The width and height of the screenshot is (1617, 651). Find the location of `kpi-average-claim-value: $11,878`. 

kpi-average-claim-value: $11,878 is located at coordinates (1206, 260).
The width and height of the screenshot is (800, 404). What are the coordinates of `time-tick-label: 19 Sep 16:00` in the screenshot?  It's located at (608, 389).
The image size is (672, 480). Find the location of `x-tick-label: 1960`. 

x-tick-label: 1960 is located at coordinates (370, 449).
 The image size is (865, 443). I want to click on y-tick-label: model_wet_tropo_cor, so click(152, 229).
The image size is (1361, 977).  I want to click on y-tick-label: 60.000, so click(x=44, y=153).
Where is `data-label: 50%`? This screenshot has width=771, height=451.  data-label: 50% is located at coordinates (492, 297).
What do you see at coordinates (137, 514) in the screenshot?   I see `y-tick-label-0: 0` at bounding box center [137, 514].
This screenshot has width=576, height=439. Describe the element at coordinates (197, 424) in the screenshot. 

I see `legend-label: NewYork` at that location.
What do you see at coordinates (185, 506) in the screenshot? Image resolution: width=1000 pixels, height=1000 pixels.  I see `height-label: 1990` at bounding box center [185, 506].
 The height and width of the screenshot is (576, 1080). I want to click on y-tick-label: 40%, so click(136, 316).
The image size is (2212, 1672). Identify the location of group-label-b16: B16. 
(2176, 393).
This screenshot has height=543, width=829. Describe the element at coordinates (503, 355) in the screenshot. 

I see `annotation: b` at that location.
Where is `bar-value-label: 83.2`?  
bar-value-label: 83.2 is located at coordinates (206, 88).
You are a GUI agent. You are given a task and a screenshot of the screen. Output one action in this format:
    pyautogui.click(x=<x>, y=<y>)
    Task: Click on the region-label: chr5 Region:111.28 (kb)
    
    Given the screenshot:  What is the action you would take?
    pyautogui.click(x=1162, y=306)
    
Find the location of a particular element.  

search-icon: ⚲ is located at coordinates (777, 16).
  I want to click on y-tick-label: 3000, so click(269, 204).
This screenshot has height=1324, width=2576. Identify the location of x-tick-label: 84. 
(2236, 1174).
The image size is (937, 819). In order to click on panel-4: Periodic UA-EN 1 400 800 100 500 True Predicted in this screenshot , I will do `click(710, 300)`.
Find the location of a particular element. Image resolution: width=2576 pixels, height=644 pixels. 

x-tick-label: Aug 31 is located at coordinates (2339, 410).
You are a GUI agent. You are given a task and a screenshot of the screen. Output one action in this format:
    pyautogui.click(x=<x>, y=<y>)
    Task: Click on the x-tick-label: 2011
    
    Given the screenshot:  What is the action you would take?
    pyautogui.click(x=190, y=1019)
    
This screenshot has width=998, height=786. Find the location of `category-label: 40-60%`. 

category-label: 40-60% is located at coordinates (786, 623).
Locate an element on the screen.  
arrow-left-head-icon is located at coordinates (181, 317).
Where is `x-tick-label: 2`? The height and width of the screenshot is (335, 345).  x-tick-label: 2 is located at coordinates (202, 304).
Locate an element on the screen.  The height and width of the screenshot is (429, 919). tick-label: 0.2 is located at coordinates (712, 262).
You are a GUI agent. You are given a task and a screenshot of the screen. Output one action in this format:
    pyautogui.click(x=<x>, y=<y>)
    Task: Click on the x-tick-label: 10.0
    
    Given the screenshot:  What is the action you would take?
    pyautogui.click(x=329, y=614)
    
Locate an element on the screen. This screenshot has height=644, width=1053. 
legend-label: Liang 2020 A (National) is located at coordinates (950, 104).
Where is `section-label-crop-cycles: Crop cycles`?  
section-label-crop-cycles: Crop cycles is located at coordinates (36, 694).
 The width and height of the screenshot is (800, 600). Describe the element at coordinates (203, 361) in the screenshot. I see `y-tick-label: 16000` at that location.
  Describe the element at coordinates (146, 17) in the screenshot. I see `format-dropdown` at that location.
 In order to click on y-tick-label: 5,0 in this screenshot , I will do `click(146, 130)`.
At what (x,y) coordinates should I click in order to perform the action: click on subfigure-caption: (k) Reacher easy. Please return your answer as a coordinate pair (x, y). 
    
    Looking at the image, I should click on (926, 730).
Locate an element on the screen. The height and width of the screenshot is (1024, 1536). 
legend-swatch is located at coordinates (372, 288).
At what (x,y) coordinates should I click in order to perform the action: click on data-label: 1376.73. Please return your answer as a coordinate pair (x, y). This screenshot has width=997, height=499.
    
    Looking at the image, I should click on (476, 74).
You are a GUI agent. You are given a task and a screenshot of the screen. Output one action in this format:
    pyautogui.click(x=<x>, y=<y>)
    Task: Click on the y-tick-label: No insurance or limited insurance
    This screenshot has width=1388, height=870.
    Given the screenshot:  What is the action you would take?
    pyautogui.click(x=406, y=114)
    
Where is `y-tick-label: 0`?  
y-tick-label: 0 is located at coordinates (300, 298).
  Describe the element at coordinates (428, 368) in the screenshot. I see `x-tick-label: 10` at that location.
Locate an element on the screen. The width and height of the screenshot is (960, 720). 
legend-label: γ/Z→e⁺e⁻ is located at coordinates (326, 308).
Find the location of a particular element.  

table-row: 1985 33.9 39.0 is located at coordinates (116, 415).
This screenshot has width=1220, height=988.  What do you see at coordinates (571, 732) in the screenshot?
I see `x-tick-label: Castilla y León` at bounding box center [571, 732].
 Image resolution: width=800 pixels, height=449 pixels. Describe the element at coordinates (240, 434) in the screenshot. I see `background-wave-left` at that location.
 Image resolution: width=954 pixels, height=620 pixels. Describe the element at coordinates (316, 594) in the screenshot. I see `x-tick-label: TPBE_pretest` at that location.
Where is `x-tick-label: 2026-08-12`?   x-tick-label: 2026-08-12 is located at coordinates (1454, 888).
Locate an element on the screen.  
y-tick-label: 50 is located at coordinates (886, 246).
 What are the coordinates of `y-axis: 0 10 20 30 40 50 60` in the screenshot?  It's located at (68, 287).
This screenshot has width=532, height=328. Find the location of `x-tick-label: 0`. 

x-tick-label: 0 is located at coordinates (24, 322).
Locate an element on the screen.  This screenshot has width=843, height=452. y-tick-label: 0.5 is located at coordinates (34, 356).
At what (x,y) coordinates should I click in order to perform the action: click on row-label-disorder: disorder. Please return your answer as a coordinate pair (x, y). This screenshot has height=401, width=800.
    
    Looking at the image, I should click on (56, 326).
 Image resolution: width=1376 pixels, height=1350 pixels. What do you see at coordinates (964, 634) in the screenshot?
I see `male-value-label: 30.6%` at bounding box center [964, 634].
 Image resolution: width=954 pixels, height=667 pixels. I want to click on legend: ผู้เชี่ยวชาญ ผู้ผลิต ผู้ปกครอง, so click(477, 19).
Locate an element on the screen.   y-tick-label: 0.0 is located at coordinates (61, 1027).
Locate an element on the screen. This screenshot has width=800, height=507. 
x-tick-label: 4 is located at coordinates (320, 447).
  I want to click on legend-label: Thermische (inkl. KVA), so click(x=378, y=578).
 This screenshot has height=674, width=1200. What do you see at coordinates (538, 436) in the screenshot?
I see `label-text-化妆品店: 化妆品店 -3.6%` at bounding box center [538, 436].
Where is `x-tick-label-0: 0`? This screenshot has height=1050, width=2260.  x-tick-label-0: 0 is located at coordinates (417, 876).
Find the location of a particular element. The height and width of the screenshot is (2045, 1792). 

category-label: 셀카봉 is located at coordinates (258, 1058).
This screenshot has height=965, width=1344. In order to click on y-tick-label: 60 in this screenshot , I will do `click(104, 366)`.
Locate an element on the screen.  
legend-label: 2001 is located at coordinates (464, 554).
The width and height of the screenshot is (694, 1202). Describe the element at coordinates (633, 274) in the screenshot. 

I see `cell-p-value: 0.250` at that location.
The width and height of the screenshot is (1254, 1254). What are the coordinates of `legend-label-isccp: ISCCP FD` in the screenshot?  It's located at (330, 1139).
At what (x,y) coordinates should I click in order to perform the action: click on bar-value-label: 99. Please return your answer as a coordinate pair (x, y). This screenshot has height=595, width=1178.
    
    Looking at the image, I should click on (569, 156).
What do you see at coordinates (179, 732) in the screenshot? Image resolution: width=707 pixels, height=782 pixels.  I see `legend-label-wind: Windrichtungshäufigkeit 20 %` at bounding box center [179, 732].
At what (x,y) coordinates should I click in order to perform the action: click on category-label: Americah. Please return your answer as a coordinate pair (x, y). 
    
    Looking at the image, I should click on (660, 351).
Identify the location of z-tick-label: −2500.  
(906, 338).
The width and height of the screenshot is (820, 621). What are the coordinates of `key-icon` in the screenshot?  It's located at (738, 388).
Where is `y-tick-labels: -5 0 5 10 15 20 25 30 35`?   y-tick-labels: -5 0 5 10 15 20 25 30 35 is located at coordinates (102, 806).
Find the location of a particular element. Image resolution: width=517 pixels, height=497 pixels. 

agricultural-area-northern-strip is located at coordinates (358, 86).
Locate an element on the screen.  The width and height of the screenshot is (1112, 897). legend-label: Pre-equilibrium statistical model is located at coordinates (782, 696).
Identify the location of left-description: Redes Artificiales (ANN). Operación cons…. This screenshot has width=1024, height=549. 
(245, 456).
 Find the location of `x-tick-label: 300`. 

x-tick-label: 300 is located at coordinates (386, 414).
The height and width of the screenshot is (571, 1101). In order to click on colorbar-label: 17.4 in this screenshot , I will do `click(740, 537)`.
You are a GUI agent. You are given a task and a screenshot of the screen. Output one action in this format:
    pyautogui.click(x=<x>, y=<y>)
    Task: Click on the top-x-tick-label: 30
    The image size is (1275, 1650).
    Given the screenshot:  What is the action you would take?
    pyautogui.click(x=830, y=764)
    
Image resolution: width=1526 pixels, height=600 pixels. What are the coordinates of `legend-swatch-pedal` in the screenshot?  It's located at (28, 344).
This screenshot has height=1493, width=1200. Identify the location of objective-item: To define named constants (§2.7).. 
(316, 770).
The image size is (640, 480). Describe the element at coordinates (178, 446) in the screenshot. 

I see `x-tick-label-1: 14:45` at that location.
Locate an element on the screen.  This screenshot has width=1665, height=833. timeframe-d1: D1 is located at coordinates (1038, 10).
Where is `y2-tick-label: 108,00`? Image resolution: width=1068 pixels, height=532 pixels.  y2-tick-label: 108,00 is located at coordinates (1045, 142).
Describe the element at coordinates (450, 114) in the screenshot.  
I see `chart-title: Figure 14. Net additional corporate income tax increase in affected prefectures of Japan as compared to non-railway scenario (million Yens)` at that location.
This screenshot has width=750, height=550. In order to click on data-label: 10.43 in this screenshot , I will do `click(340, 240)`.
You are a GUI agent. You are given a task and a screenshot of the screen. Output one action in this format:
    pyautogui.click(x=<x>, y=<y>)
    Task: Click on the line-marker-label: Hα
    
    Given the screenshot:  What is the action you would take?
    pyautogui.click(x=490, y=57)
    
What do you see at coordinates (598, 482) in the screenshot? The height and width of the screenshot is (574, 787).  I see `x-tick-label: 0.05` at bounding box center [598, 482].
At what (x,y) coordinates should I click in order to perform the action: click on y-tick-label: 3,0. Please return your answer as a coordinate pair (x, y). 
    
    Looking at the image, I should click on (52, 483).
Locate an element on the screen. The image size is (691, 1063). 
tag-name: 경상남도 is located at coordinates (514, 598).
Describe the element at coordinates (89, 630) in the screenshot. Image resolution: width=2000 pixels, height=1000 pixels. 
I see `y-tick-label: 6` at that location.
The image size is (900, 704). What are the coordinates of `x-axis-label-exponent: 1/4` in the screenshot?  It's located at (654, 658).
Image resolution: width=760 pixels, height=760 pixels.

EXERCISE AIM >> Convert the entries from the line with "What do you see at coordinates (137, 514)" to the line with "bar-value-label: 83.2 is" into a JSON list of strings, one string for each line and no blank lines.

SOLUTION FOR THIS TASK >>
[
  "What do you see at coordinates (137, 514) in the screenshot?   I see `y-tick-label-0: 0` at bounding box center [137, 514].",
  "This screenshot has width=576, height=439. Describe the element at coordinates (197, 424) in the screenshot. ",
  "I see `legend-label: NewYork` at that location.",
  "What do you see at coordinates (185, 506) in the screenshot? Image resolution: width=1000 pixels, height=1000 pixels.  I see `height-label: 1990` at bounding box center [185, 506].",
  " The height and width of the screenshot is (576, 1080). I want to click on y-tick-label: 40%, so click(136, 316).",
  "The image size is (2212, 1672). Identify the location of group-label-b16: B16. ",
  "(2176, 393).",
  "This screenshot has height=543, width=829. Describe the element at coordinates (503, 355) in the screenshot. ",
  "I see `annotation: b` at that location.",
  "Where is `bar-value-label: 83.2`?  ",
  "bar-value-label: 83.2 is located at coordinates (206, 88)."
]